The work of genres of embodiment is to allow the silenced body to speak of all the arts, the histories, materials, relationships and transitions that go into composing it. Opening the stitches and scar tissue of eunuchs and transsexuals to let them speak, navigating the conflicts of dysphoria in order to give voice to silenced calls for reform, all of this this can be painful and difficult. “I could not ask a transsexual for anything more inconceivable than to forgo passing, to be consciously ‘read,’ to read oneself aloud—and by this troubling and productive reading, to begin to write oneself into the discourses by which one has been written ”[8] Culturally intelligible trans bodies and genres, histories and literatures emerge out of plausible histories, often breaking the systems which have allowed for us to personally and collectively belong for so long.

Stored records:
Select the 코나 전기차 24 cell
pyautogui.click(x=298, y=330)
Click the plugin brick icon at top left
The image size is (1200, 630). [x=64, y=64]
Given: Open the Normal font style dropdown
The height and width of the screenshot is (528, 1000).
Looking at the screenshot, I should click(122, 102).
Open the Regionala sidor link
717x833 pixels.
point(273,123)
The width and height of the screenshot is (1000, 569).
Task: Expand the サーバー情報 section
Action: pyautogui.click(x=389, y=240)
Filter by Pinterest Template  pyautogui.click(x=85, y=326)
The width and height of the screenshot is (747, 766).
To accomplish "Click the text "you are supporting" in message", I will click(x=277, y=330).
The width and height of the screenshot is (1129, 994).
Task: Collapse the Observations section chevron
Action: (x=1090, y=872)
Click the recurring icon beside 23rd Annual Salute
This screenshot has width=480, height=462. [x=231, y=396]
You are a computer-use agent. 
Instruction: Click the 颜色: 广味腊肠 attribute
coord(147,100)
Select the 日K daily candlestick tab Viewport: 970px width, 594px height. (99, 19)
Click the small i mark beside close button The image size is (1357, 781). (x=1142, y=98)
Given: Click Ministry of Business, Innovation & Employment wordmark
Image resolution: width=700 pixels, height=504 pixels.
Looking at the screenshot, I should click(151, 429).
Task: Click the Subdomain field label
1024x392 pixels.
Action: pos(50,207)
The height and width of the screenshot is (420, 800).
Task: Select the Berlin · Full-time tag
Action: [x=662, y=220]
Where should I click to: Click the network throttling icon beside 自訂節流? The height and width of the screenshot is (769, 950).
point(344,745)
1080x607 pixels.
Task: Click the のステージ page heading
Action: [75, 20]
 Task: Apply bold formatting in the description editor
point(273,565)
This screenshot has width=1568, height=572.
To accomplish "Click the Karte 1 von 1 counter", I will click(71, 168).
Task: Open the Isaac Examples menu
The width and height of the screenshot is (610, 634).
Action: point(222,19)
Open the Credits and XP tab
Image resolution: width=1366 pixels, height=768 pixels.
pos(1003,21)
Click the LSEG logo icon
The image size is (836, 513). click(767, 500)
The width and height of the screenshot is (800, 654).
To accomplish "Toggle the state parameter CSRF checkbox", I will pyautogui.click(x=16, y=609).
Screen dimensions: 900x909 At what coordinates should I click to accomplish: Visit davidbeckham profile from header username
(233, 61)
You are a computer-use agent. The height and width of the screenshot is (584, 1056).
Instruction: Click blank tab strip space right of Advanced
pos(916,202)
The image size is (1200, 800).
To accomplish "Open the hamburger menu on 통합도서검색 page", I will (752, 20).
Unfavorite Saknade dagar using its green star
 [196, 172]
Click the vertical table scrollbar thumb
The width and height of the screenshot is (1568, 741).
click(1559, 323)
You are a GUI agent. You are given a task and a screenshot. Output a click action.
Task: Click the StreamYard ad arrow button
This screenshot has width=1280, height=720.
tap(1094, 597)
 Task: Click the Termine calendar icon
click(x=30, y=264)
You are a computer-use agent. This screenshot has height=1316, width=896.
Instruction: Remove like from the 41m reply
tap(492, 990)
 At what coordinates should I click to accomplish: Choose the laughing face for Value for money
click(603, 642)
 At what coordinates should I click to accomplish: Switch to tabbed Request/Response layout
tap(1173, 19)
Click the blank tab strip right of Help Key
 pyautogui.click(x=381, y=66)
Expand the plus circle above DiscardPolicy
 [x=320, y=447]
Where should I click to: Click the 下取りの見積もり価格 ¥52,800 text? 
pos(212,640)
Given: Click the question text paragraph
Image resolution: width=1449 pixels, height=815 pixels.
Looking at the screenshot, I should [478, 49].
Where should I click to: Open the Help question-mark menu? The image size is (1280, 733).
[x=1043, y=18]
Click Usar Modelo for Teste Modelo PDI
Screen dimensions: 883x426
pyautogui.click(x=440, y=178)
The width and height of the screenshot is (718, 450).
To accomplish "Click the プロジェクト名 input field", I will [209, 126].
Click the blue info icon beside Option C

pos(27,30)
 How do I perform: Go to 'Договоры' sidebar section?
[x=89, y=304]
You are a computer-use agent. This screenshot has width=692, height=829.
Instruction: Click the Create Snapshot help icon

§ Problem details
In the passage on genres of embodiment, what is the work of genres of embodiment? The listing has no connection to the passage on genres of embodiment.

§ Answer box
To allow the silenced body to speak of all the arts, the histories, materials, relationships and transitions that go into composing it.